Roma, 17 set. - Articolo tratto da "Il Corriere della Sera". Il cervello umano, in alcuni casi, sarebbe in grado di fronteggiare, per lo meno nelle prime fasi, il danno funzionale e progressivo che caratterizza il morbo di Alzheimer. Talvolta la prima risposta dell'organismo al comparire della malattia è infatti un'iperattività a livello cerebrale, come se il cervello riconoscesse una propria carenza e vi sopperisse aumentando la propria attività.
Accumuli di beta-amiloide. Alcuni ricercatori della University of California hanno avuto a disposizione 71 volontari (22 giovani adulti e 49 in età più avanzata), tutti in buona salute e senza alcun segno di declino mentale. I partecipanti sono stati sottoposti a risonanza magnetica funzionale (fMRI) in modo da monitorare l'attività cerebrale, mentre veniva loro richiesto di memorizzare alcune immagini. La scannerizzazione cerebrale ha evidenziato che 16 dei volontari presentavano depositi cerebrali di un particolare tipo di proteina, la beta-amiloide, la cui presenza viene considerata una delle probabili cause e il segno distintivo dell'Alzheimer. Questa proteina, infatti, si deposita tra i neuroni e, agendo come una specie di collante, li danneggia progressivamente. Nel corso del test è stato chiesto ai partecipanti di rievocare le immagini viste, dapprima in modo da sintetizzarne il senso e poi scendendo nei particolari. Il risultato delle capacità mnemoniche dei due gruppi è stato pressoché identico, salvo per la maggiore attività cerebrale di coloro che presentavano accumuli di beta-amiloide al momento di ricordare i dettagli delle immagini. Secondo i ricercatori questo testimonierebbe la capacità di adattamento e di compensazione del reazione del cervello umano ai primissimi danni causati dalla malattia.

* Record da una fonte di dati *
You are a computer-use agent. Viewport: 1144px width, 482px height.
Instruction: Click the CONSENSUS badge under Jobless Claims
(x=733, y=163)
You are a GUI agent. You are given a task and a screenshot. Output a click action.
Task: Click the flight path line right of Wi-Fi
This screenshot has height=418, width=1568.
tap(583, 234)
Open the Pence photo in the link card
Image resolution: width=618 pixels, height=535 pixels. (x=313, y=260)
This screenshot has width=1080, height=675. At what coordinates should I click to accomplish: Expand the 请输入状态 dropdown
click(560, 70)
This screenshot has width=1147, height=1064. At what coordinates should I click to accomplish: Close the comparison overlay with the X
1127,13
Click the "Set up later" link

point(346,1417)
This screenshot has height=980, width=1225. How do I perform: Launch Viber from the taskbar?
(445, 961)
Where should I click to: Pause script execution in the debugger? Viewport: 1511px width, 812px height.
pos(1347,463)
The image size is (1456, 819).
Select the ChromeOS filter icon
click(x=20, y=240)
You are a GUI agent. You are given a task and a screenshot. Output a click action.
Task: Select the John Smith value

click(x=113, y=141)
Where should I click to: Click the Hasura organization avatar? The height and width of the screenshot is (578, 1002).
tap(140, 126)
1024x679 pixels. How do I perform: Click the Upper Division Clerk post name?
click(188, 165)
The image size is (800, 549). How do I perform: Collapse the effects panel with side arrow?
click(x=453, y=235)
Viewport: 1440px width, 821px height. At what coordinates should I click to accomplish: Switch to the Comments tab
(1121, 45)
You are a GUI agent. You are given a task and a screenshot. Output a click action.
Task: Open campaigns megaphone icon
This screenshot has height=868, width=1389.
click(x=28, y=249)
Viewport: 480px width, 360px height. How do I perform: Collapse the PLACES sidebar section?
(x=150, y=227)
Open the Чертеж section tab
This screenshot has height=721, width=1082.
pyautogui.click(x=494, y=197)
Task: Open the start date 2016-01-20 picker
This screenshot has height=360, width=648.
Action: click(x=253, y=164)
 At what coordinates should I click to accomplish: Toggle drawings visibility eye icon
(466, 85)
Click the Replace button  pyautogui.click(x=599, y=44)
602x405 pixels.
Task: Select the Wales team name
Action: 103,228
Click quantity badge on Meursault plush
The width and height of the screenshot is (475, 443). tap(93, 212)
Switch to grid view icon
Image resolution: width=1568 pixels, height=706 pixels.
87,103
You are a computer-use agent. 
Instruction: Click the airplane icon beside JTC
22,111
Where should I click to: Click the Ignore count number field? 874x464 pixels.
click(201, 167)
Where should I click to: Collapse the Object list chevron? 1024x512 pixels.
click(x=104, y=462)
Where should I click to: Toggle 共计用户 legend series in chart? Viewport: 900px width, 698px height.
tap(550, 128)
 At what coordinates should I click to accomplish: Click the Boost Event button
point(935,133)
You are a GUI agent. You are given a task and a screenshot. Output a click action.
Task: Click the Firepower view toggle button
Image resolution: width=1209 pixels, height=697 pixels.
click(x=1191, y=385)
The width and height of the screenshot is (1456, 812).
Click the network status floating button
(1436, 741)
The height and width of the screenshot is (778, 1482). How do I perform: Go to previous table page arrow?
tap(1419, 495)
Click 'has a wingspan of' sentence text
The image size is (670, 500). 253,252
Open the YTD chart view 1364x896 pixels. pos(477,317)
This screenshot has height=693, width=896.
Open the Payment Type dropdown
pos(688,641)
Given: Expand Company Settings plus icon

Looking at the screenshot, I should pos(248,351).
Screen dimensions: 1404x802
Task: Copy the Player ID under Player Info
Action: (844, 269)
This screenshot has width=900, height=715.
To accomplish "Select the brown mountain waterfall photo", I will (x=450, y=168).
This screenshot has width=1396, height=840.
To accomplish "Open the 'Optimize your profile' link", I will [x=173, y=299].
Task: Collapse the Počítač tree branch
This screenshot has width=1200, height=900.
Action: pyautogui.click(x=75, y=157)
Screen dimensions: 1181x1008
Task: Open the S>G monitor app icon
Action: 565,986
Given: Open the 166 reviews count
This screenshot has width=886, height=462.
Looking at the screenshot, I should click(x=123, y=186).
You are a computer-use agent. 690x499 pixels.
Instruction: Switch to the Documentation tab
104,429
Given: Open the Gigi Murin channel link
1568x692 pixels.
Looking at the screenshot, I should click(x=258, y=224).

* Consegna *
Prosegui il testo sull'iperattività del cervello nelle prime fasi dell'Alzheimer dal punto in cui si interrompe.

* Risposta *
Differenze tra pazienti. È bene sottolineare che gli stessi autori della ricerca sostengono la necessità di ulteriori e approfonditi studi. Il punto nodale è comprendere per quanto tempo il nostro cervello sia in grado di aggirare il deficit, semplicemente aumentando i propri carichi di lavoro. Questo consentirebbe di capire anche perché esistono pazienti che passano dai primi sintomi alla malattia conclamata in breve tempo. Infine è interesse dei ricercatori riuscire a individuare le ragioni per le quali, tra persone con lo stesso livello di accumuli di beta-amiloide, alcune sono maggiormente in grado di utilizzare altre aree cerebrali per sopperire a quelle danneggiate dall'incedere della malattia.